Our team is small, highly motivated, and focused on providing a world class supercomputing experience. We put our customers first in everything we do, working hard to not just win the sale, but to win repeated business and customer referrals.
We hold ourselves and each other to high standards. We expect you to care deeply about the work you do, the products you build, and the experience our customers have in every interaction with us.
You must work hard, take ownership from inception to delivery, and approach every problem with an open mind and a positive attitude. We value effectiveness, competence, and a growth mindset.
As a Member of Technical Staff at Fluidstack, you will design, develop, and maintain software solutions that power our AI infrastructure and enable our customers to run complex ML workloads efficiently at scale.
Your responsibilities are aligned with the success of our customers and your teammates, and you'll work side-by-side with them to push forward the state of the art in AI/ML. A day's work may include:
Developing and optimizing job scheduling systems to maximize GPU utilization and throughput for ML workloads
Building and improving software interfaces for cluster management that support PyTorch, JAX, and other ML frameworks
Creating monitoring and observability tools for tracking training progress, resource usage, and system performance
Implementing data pipeline optimizations to accelerate training and inference workflows
Designing and developing APIs and services to integrate with MLflow, Kubeflow, Weights & Biases, and other ML tooling
Writing libraries and utilities to simplify the deployment and management of distributed training jobs
We are looking for candidates who are customer-centric, with a bias to action, and an ability to thrive in ambiguity. We expect communication skills, a low ego, and a positive attitude.

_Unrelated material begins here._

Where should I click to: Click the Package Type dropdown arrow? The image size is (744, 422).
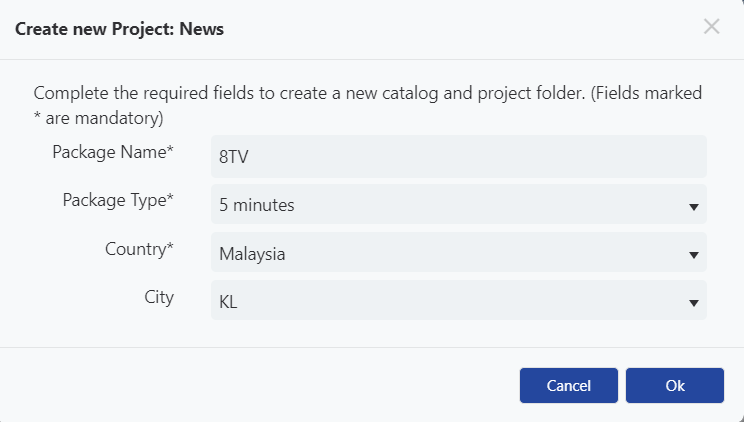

In terms of skills, if any of the below bullet points sound like you, please reach out!
You have developed software for training or serving large-scale ML models (1000+ GPU scale)

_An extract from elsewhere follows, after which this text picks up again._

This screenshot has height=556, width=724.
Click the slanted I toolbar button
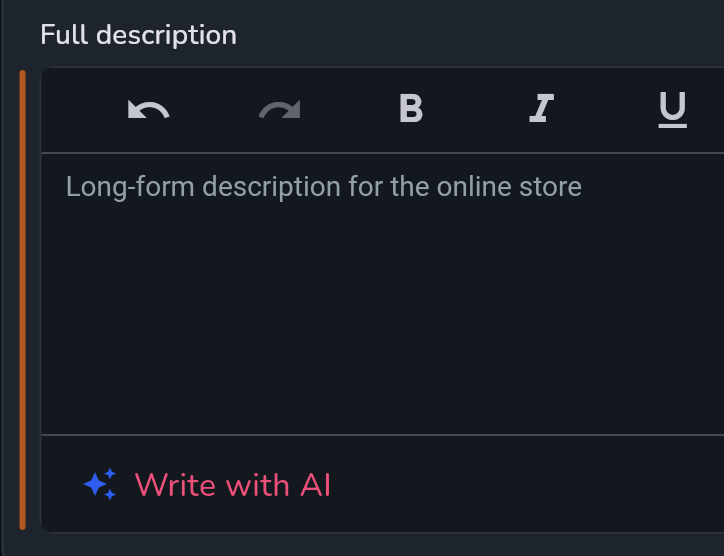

You have optimized distributed training performance across multiple nodes and accelerators
You have implemented APIs and interfaces for ML platforms that prioritize developer experience
You have experience with orchestration systems like Kubernetes or SLURM in the context of large scale ML workloads
You have built or contributed to ML infrastructure tools (e.g., Ray, Horovod, DeepSpeed), and have experience with ML experiment tracking and workflow systems (MLflow, Kubeflow, W&B)
After submitting your application, the team will review your resume. If your application passes this stage, you will be invited to a 30 minute screen. If you clear this initial phone interview, you will enter the main process, which consists of three 45 minute interviews: a technical deep dive, customer communications and debugging session, and a culture fit interview.
Our goal is to finish the main process within one week. All interviews will be conducted virtually.
Competitive total compensation package (cash + equity).
Retirement or pension plan, in line with local norms.
Health, dental, and vision insurance.
Generous PTO policy, in line with local norms.
Fluidstack is remote first, but has offices in key locations. For all other locations, we provide access to WeWork.